THE PROBLEM – Swap "April" for "May" in the records from the line with "exclusively [614, 396]" to the line with "comes [431, 754]", and give those lines back with nothing else altered.

----------

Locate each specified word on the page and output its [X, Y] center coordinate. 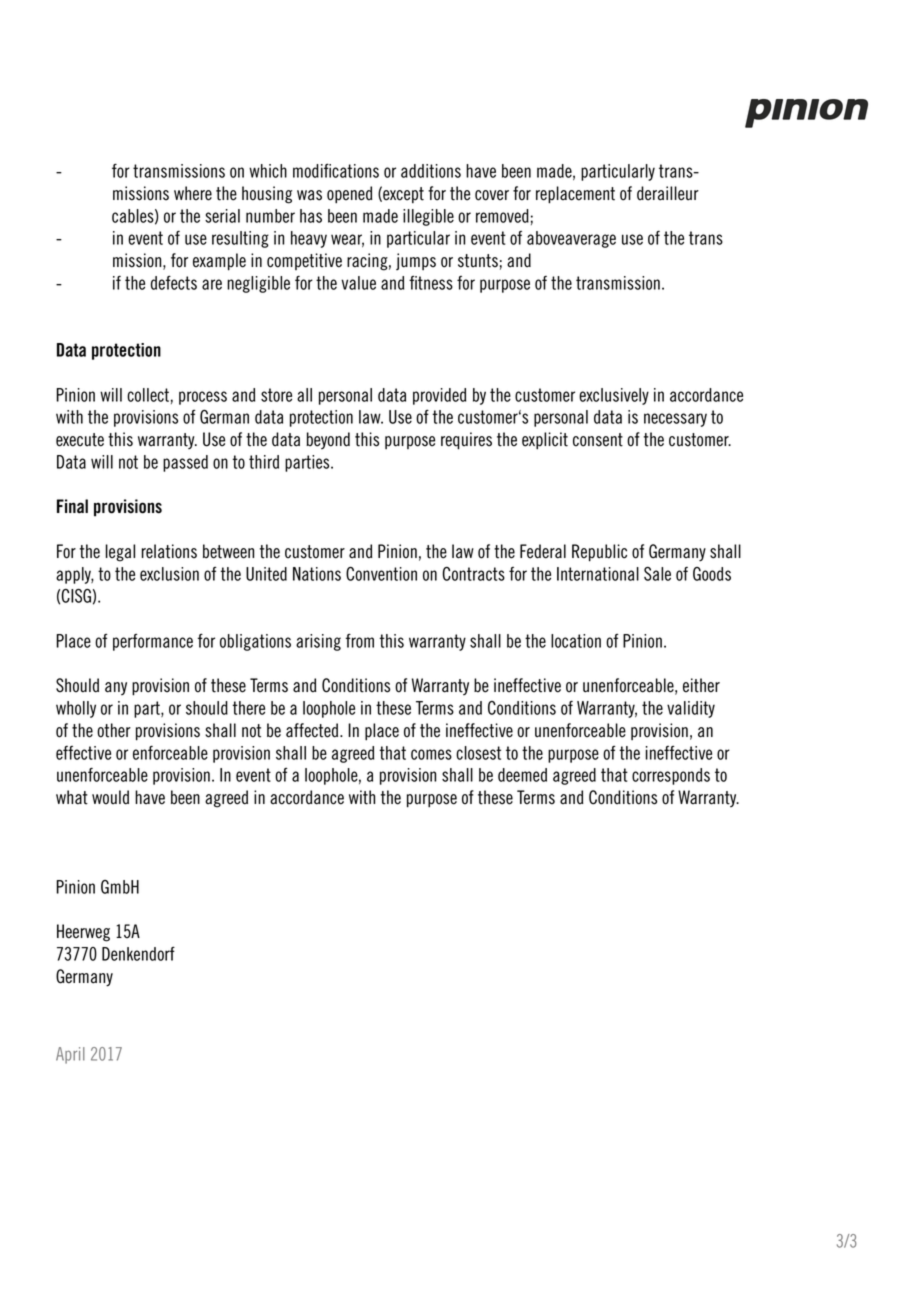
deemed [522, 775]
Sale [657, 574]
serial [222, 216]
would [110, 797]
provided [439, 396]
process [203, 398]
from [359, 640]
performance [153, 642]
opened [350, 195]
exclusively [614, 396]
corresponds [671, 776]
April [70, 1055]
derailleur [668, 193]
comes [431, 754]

----------

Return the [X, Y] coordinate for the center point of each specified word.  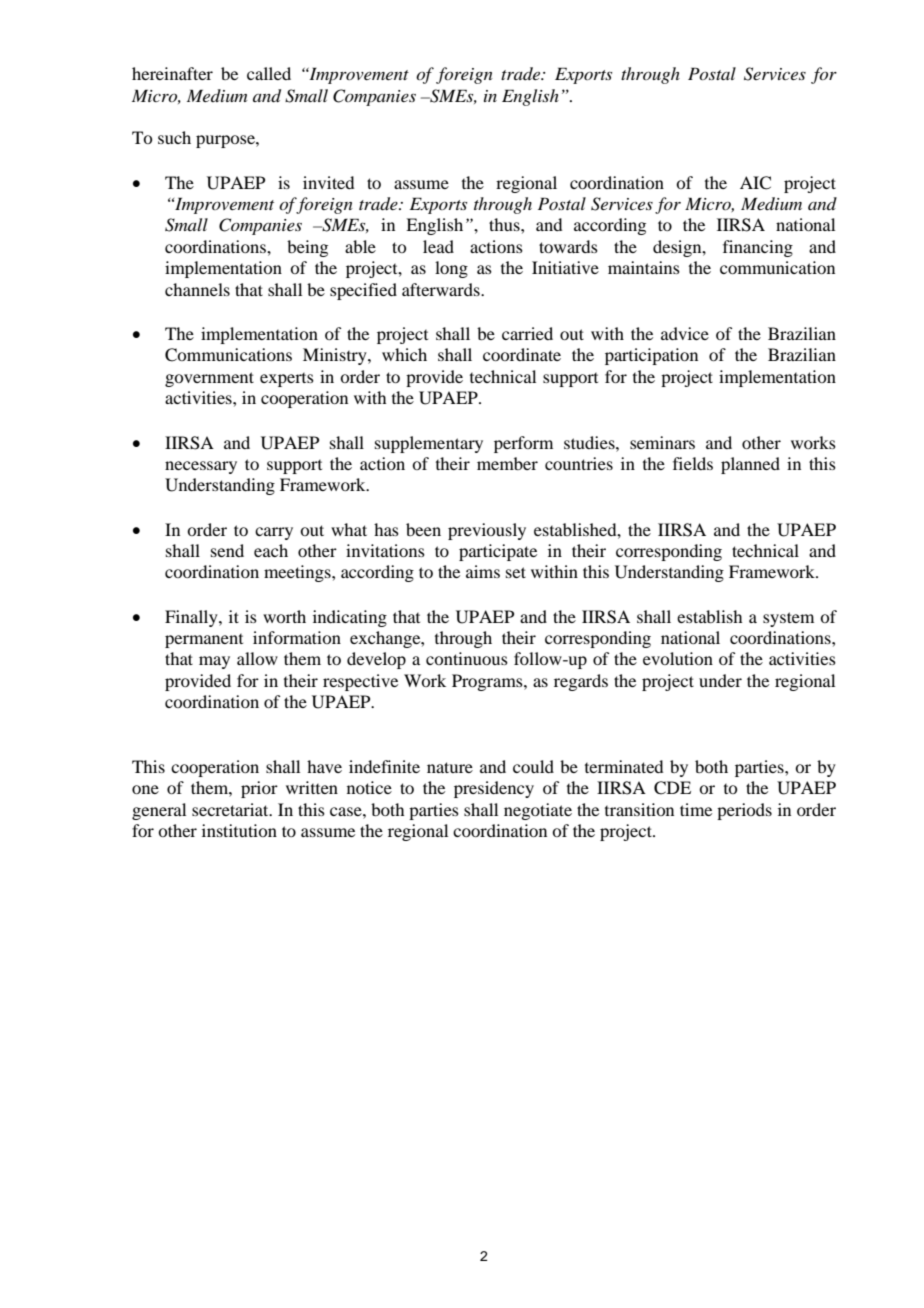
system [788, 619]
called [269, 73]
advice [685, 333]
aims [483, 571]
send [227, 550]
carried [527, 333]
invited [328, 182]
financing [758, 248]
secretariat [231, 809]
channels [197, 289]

----------

RESULT –
exclusively [614, 396]
corresponds [671, 776]
May [70, 1055]
derailleur [668, 193]
comes [431, 754]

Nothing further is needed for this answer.